Late delivery? We lost a few parts and ran out of production? We have not placed an order and are out of material? Did we break parts during production? Let's create a safety stock!
You can often hear the proposal of a safety stock as a remedy for all problems related to the lack of material. In theory, it looks very logical. Having a safety buffer, we have a much better chance of avoiding problems with the execution of production in the event of unplanned problems. However, putting on safety stocks can drag us into the trap of sweeping problems under the rug. The negative results of our problems disappear, which generates a great temptation not to deal with their solution. What's worse, if our method works, we most often re-use it in similar cases.
What results can we expect:
The growing safety stock increases our inventory levels, devouring our capital
Unresolved problems pile up and, what's worse, bad practices can settle in the organization as acceptable), the organization does not learn
Companies very often not managing safety stocks actively - for example, they lack regular verification of their level and validity, which in the longer perspective generates huge amounts of stocks that are not justified at all
Establishing a safety stock for suppliers who have permanent problems with deliveries very often does not give much - how are we to obtain subsequent batches of deliveries from a vendor to build a safety stock, if it is not being made with current orders?

*-*-*

■ **To be done**
• a. In the piece on safety stocks, what does a growing safety stock do to a company's inventory levels and capital?
• b. Pick up the piece on safety stocks after its final sentence and carry it on in the same style.

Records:
*-*-*

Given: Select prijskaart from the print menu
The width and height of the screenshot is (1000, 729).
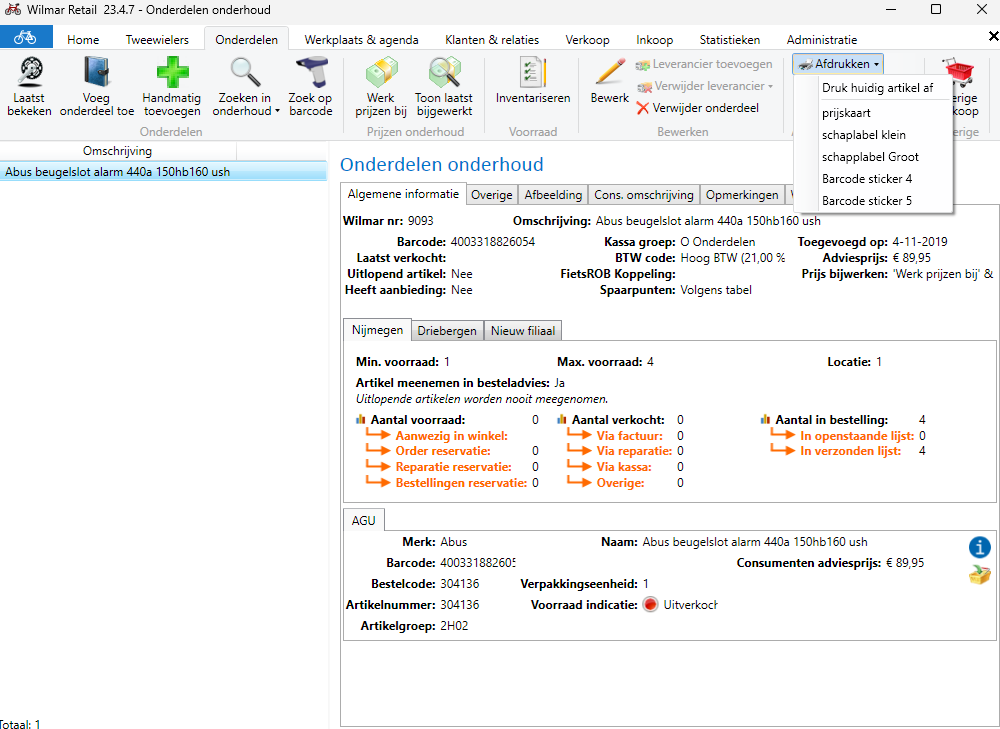Looking at the screenshot, I should (844, 113).

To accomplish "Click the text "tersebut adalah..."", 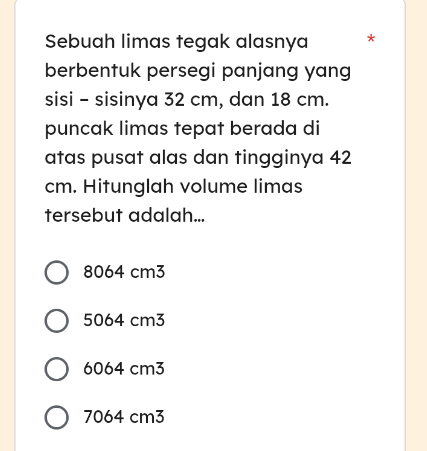I will pyautogui.click(x=125, y=215).
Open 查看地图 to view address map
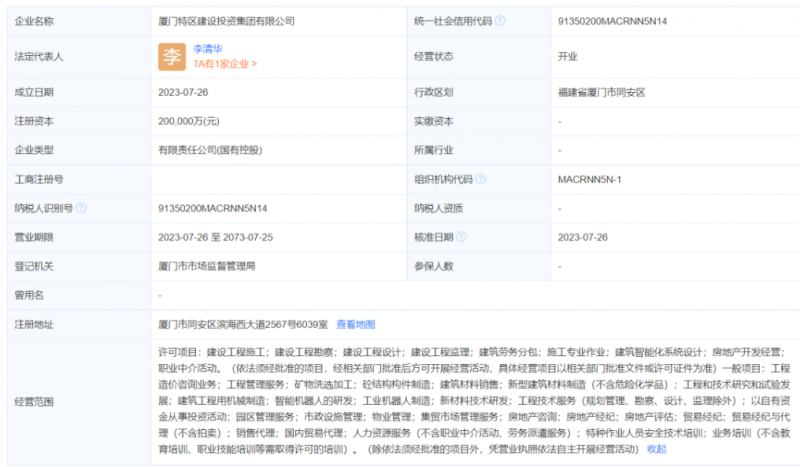Viewport: 800px width, 467px height. pyautogui.click(x=355, y=324)
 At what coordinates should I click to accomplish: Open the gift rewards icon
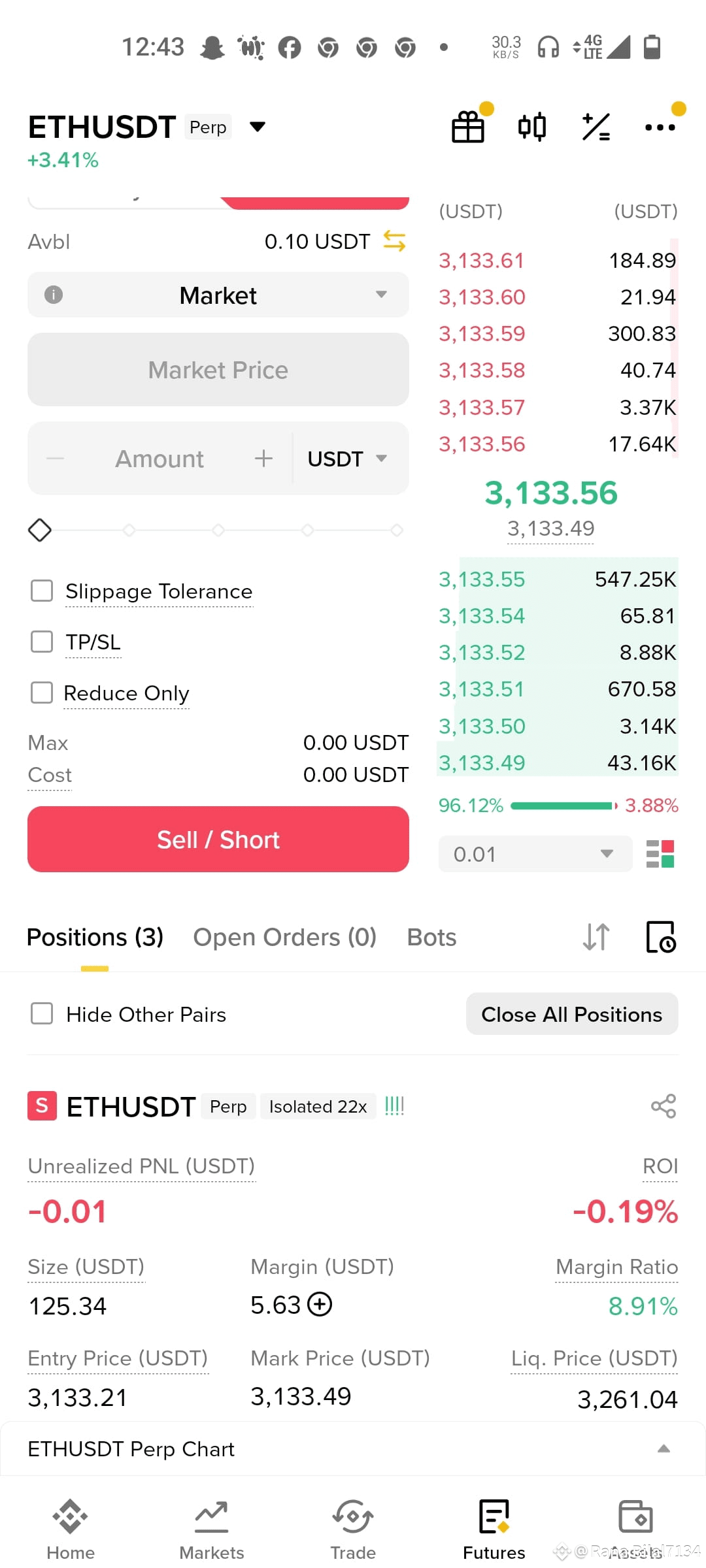pyautogui.click(x=468, y=127)
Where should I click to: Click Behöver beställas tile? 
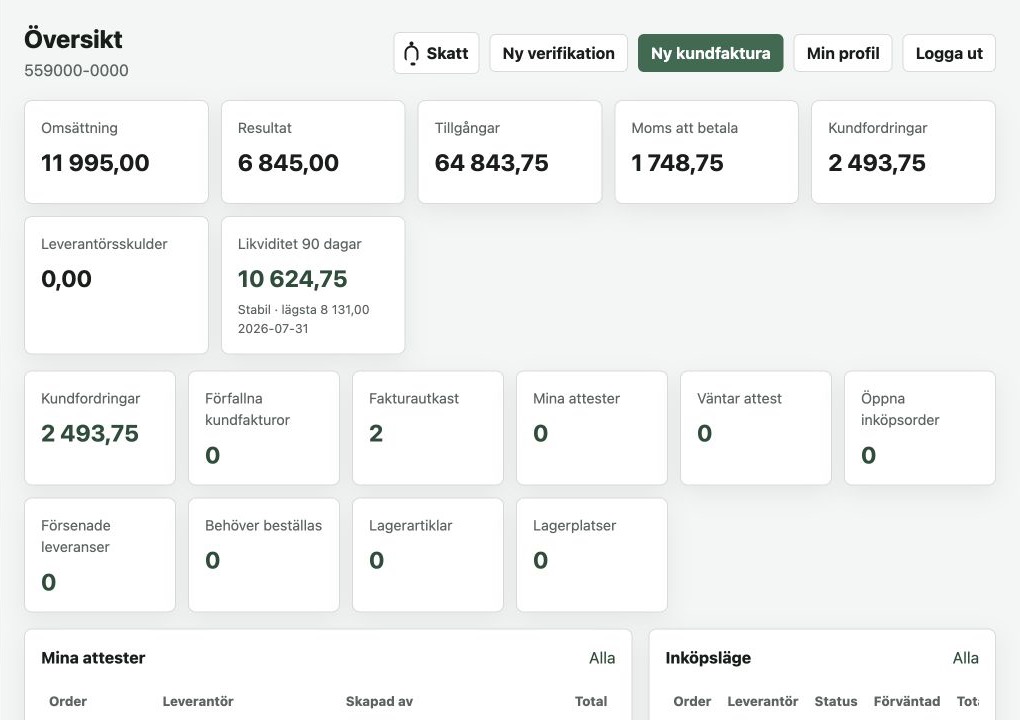tap(264, 555)
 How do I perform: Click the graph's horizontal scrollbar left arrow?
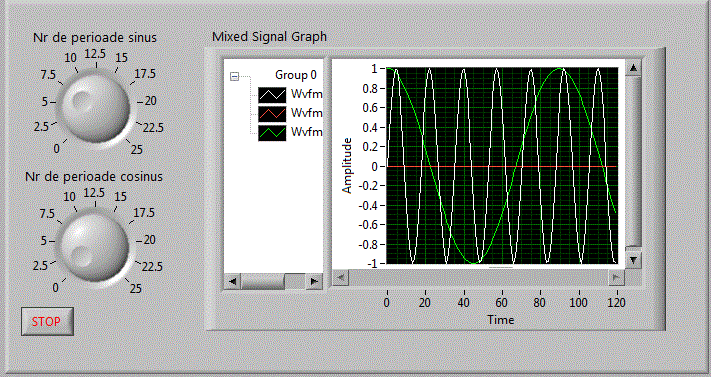tap(341, 278)
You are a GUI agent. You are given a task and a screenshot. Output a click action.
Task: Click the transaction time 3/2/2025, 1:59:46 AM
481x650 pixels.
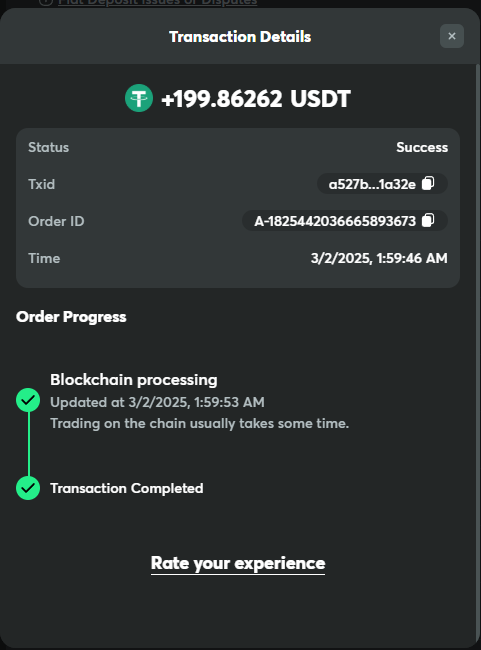[x=379, y=258]
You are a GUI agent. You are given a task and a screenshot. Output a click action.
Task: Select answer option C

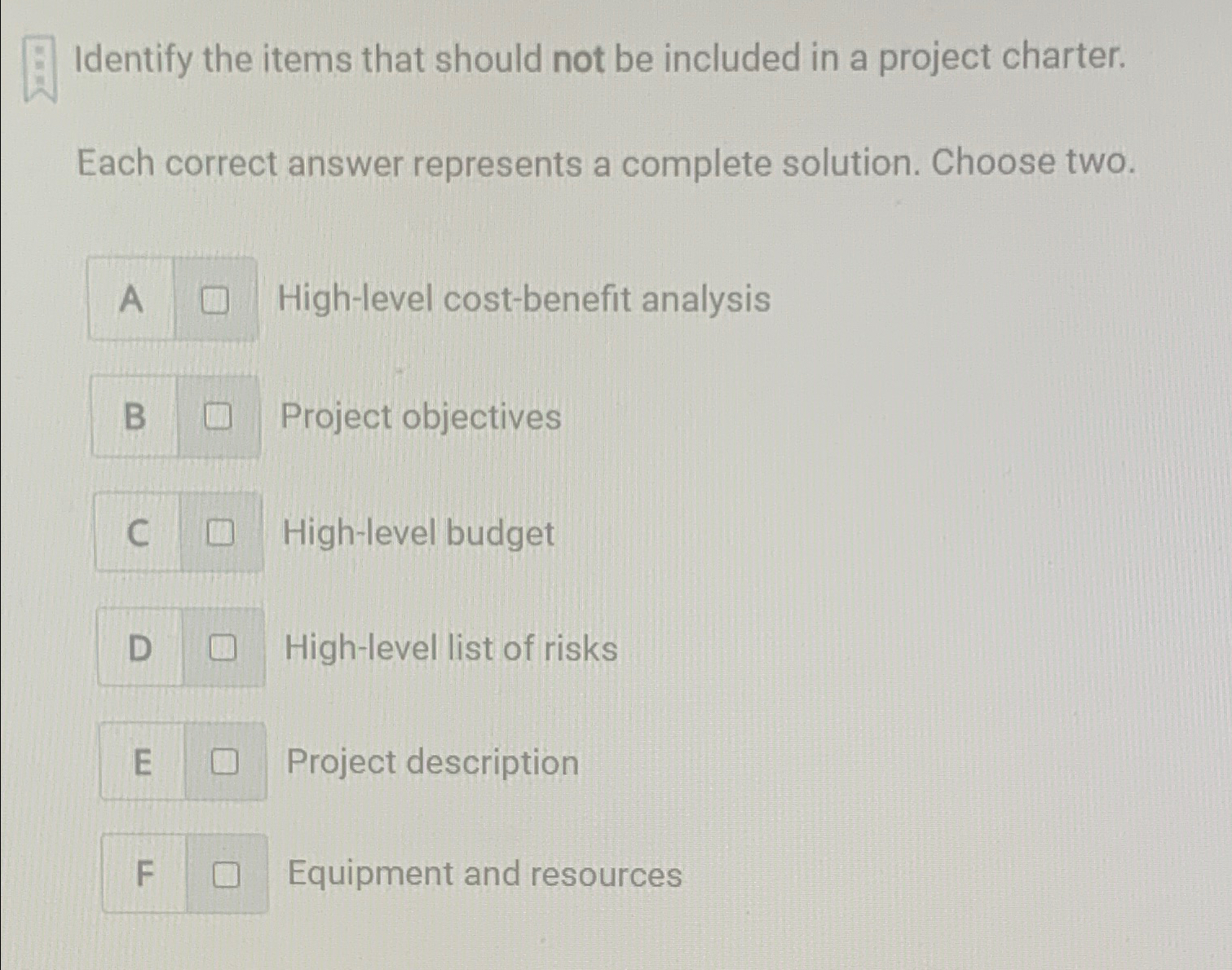(138, 532)
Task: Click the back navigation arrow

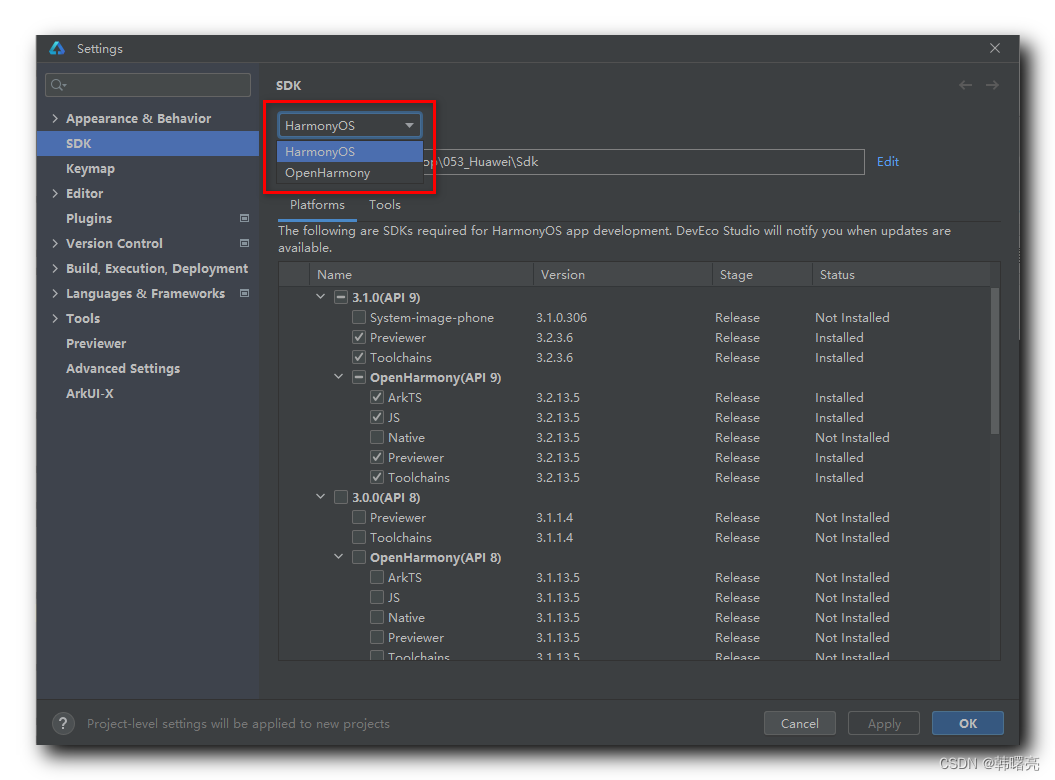Action: point(965,85)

*-*-*

■ **Outputs**
• a. It increases inventory levels and devours the company's capital.

• b.
We must remember that safety stock or safety stock must be the last method we choose (in a situation where we are not able to solve problems quickly) and what is important - temporary method. The first task of the safety stock is to ensure the continuity of production, and the second is to give us space to improve the processes that are the root cause of the material issues. After resolving the problems, the stock should be disposed of as soon as possible.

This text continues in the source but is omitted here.